Al perché, infatti, ha spiegato il religioso, bisogna sostituire la domanda: per chi? Nella fede, per chi viviamo? Per noi o per il Signore? Allora capiamo anche qual era la spinta che motivava le azioni di Enrico. “Per chi vive Enrico? Vive per noi. La sua breve esistenza terrena, interrotta troppo presto, è una scuola per noi”, ha spiegato il vescovo. “Ci insegna a distinguere l’essenziale dal superfluo, ad impegnare le nostre energie nelle cose che contano, senza disperderle nelle superficialità, nelle invidie, nei litigi, nelle frivolezze, nelle rivalità”.

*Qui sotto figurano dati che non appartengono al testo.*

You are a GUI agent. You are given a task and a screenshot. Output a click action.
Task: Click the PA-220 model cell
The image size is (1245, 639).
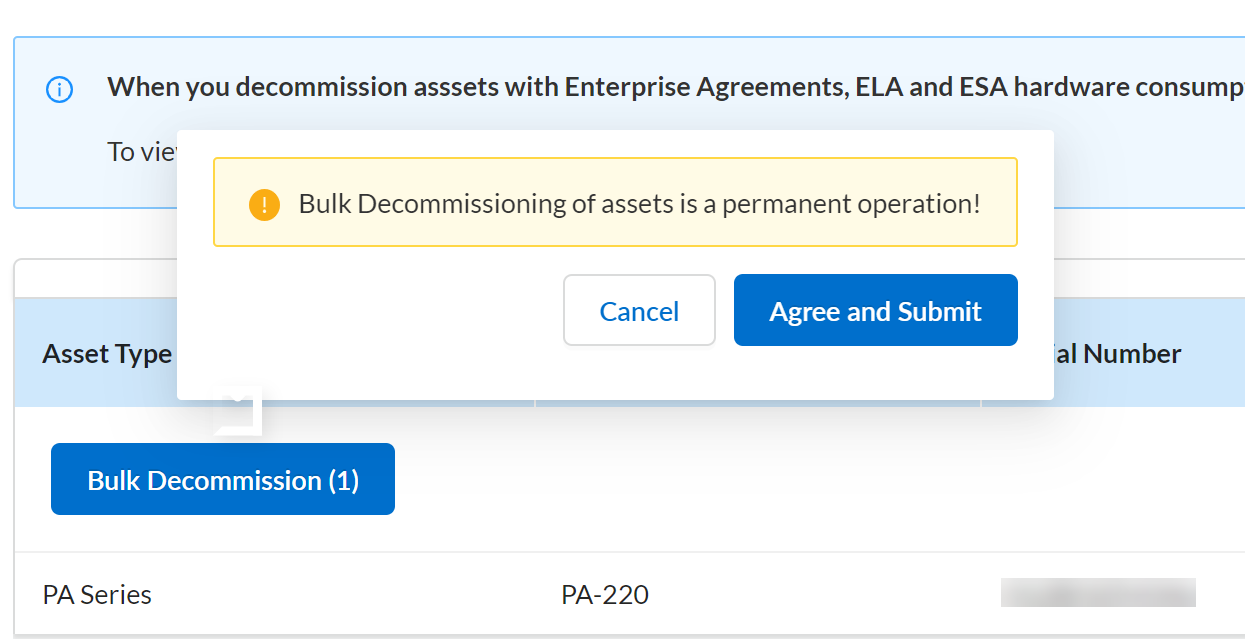pos(605,595)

“Come si scolorano, davanti alla vicenda di un giovane che muore, i troppi inutili impulsi che investiamo nelle cose che passano!”. “L’esistenza umana non è impreziosita dalla lunghezza degli anni, ma dall’intensità con cui è vissuta”, ha così concluso il vescovo, ricordando che infine, ma soprattutto, “Enrico vive per il Signore. Anche in lui ora si realizza la promessa fatta a Davide: ‘Gli conserverò sempre il mio amore’. Quello di Dio è un amore che travolge la morte”.